### Excerpt to read
All of lore.kernel.org
 help / color / mirror / Atom feed
From: "Ævar Arnfjörð Bjarmason" <avarab@gmail.com>
To: Jeff King <peff@peff.net>
Cc: Ulrich Windl <Ulrich.Windl@rz.uni-regensburg.de>, git@vger.kernel.org
Subject: Re: non-smooth progress  indication for git fsck and git gc
Date: Mon, 03 Sep 2018 18:48:54 +0200	[thread overview]
Message-ID: <87musybk7d.fsf@evledraar.gmail.com> (raw)
In-Reply-To: <20180902085503.GA25391@sigill.intra.peff.net>


On Sun, Sep 02 2018, Jeff King wrote:

> On Sun, Sep 02, 2018 at 03:55:28AM -0400, Jeff King wrote:
>
>> I still think the more interesting long-term thing here is to reuse the
>> pack verification from index-pack, which actually hashes as it does the
>> per-object countup.
>>
>> That code isn't lib-ified enough to be run in process, but I think the
>> patch below should give similar behavior to what fsck currently does.

### Dataset entries

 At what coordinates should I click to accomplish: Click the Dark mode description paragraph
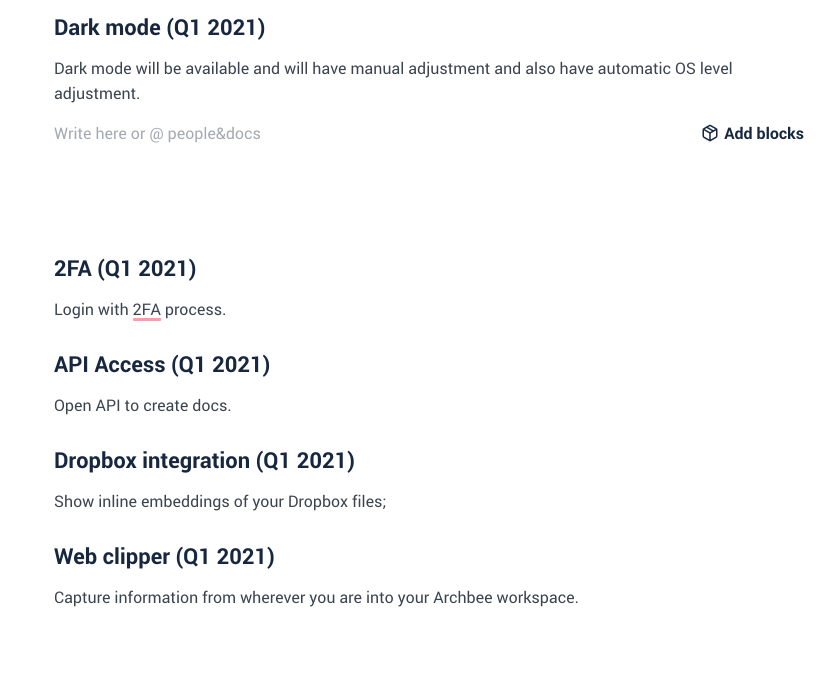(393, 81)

...

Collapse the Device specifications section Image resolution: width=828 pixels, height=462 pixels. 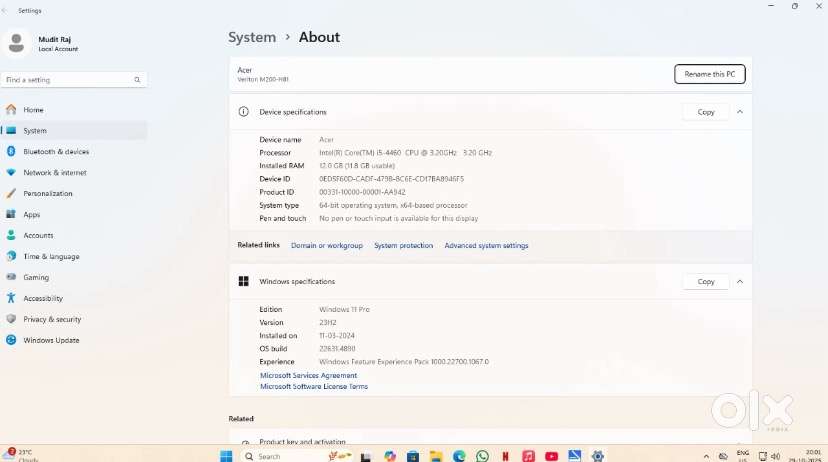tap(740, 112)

### Exercise objective
Reproduce the passage of the mailing-list message on git fsck progress from "All of lore.kernel.org" up to and including "Message-ID: <87musybk7d.fsf@evledraar.gmail.com> (raw)".

### Full response
All of lore.kernel.org
 help / color / mirror / Atom feed
From: "Ævar Arnfjörð Bjarmason" <avarab@gmail.com>
To: Jeff King <peff@peff.net>
Cc: Ulrich Windl <Ulrich.Windl@rz.uni-regensburg.de>, git@vger.kernel.org
Subject: Re: non-smooth progress  indication for git fsck and git gc
Date: Mon, 03 Sep 2018 18:48:54 +0200	[thread overview]
Message-ID: <87musybk7d.fsf@evledraar.gmail.com> (raw)